======== EXTRACTED TEXT ========
Net Change in U.S. Employment

Period             Total Change               Less than 20    Less than 500              More than 500
1993-94           1,944,460                    1,311,540        1,593,350                    351,110
1999-00           3,359,419                    1,593,466        2,505,712                    859,707
2002-03              995,659                    1,573,462        1,990,376                    -994,667
2004-05           1,241,428                    1,026,394        979,102                       262,326

Source:  2009 Small Business Economy: A Report to the President, SBA Office of Advocacy
            In the earliest period, small business (those with fewer than 20 employees) accounted for 67.5 percent of the net change in employment, while the largest firms (those with more than 500 employees) accounted for only 18.1 percent of the new jobs.  By the end of the nineties expansion, small firms accounted for 47.4 percent of new jobs, but large firms accounted for only 25.6 percent of those jobs.  The majority of jobs in 1999-2000 (74.6 percent) were created by firms with less than 500 employees (which includes those with less than 20).  By the early Bush years large firms decreased employment by almost one million, while the smallest firms added over one and a half million workers.  By the middle of the decade the smallest firms were still the largest job creators, adding over 1.2 million jobs, while the largest firms added only 262,326, or 21.1 percent of new employment.

            While employment details by firm size are not currently available for years after 2005, total employment numbers show that employment grew by 3.5 million workers from 2005 to 2007, but then declined by 7.6 million from 2007 to 2010, an overall decrease of 4.1 million jobs, or 3.7 percent.  For the entire decade the economy grew from 2001 to 2007 by 4.7 million before the recession began in late 2007.  The biggest declines in employment came in manufacturing (-16.1 percent) and production of goods (-19.1 percent), but manufacturing employment has been declining since before 1990.  Retail trade employment increased slightly from 2001 through 2007 before declining by 6.9 percent following the recession.  Health and education added workers throughout the decade, even adding over 1.2 million jobs during the recession.
            It is clear that the biggest job creators over the past twenty years have been small businesses that employ less than 20 employees.  But are these employers also synonymous with “millionaires” or the “rich”?   A 2011 study by the Treasury Department (1) attempted to identify small businesses and their owners according to their tax filing status by examining those taxpayers who filed one of six different forms that could be viewed as representing small business owners.  The six forms were Schedule C, form 1040 for Sole Proprietors, Farmers, or Miscellaneous rental or real estate income, Form 1065 Partnerships, Form 1120 for C Corporations, and Form 1120S for S Corporations.

            The study attempted to determine which of the above filers were actually small business owners, and which were passive investors or hobbyists not engaged in actual business activities.  For example, some individuals claim a tax loss for activities more properly characterized as a hobby, or for the receipt of interest, dividends, or capital gains, but conduct no business activity.  Some rental income may be incidental rental of a vacation home, and many partnerships, C and S corporations are passive investment vehicles that merely pass through interest, dividends, or capital gains income but also conduct no business activity.
========
◆ TASK DESCRIPTION: Extend the piece on small-business job creation and the Treasury study of business tax filers, picking up right after its final sentence.
======== DATA BLOCK ========
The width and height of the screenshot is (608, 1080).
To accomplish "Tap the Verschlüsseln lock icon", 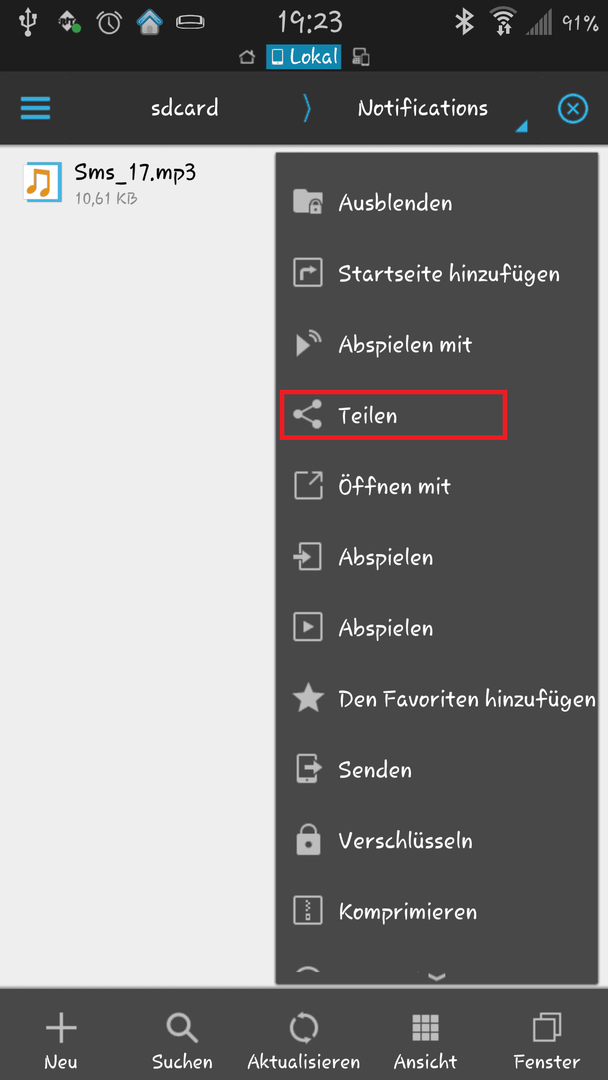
========
◆ ANSWER FOR THE TASK:
           The study required a filer to also claim $5,000 or more in business deductions as a test to determine whether business activity was actually being conducted.  Only 54 percent of taxpayers who filed one of the six business tax forms qualified as a small business in 2007, and, of those, slightly more than one-fifth conform to the definition as an employer.  These filers represented only 17 percent of total business income.  Twenty million taxpayers reported a total of $376 billion of net business income as small businesses in 2007.  Only 8 percent of small business owners reporting 57 percent of net business income had AGI of over $200,000.

This study makes it clear that not all taxpayers who file tax forms showing business income or loss are actually conducting business operations or represent potential or current employers who would be expected to add employees if their after-tax incomes were to rise.  The recession has led many small employers to reduce their workforce and become more efficient with fewer employees.  Increased profits will not automatically lead to the rehiring of earlier workers unless the business is also expanding output and sales.  The same can be true for large corporations, who have trillions of dollars in current liquid assets and rising profits but are slow to add new employees.
             The study also proves that not all taxpayers earning more than $200,000 (or more than $1 million) are small business owners who do the majority of the new job creation.  Increased taxes on millionaires, or even the wealthy, are not likely to lead to significant hardship on “job creators” because most of the real job creators do not fall into those categories.  Furthermore, increased after-tax profits through new tax cuts will not automatically lead to new employment, especially by large corporations with substantial overseas operations.  New employment comes from expanding output and sales, which could also lead to increased profits.  But greater profits may also lead to increased incomes for business owners and/or corporate executives, increased stock buybacks, or increased retained earnings.  Businesses will not increase total employment unless they expect increased sales and demand for goods and services.  Profits that result from increased efficiency or decreased taxes have only a marginal expectation of resulting in new employment.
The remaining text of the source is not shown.